Of the entries below, return only those lines from the line with "Task: Click the" to the line with "Viewport: 1200px width, 777px height.", exactly, both included.

* **Material for the task**
● ● ● ●

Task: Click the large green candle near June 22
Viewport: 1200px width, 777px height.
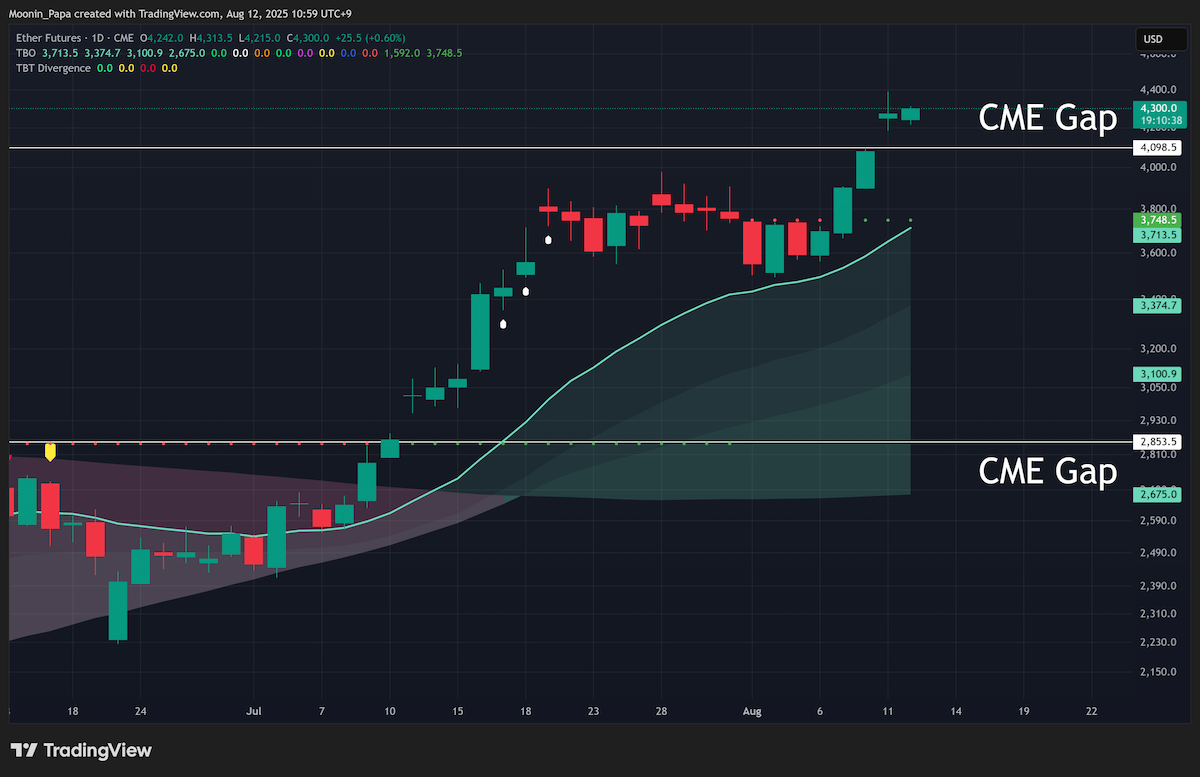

● ● ● ●

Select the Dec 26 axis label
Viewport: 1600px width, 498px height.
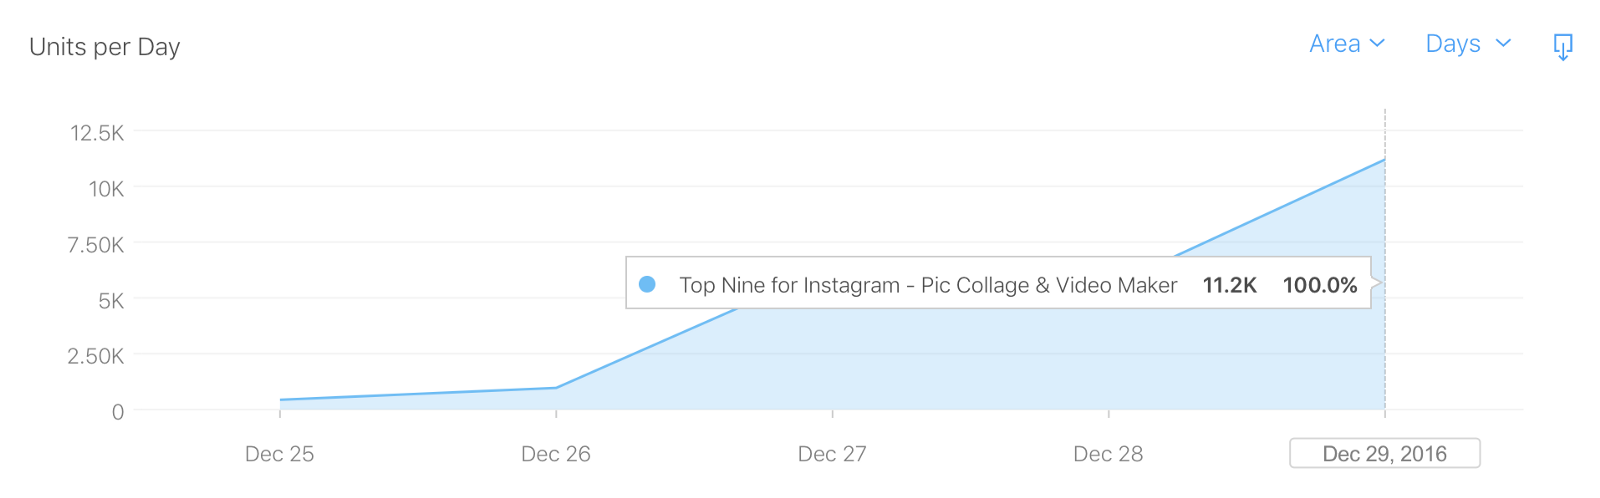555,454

● ● ● ●

* **Completed task**
Task: Click the large green candle near June 22
Viewport: 1200px width, 777px height.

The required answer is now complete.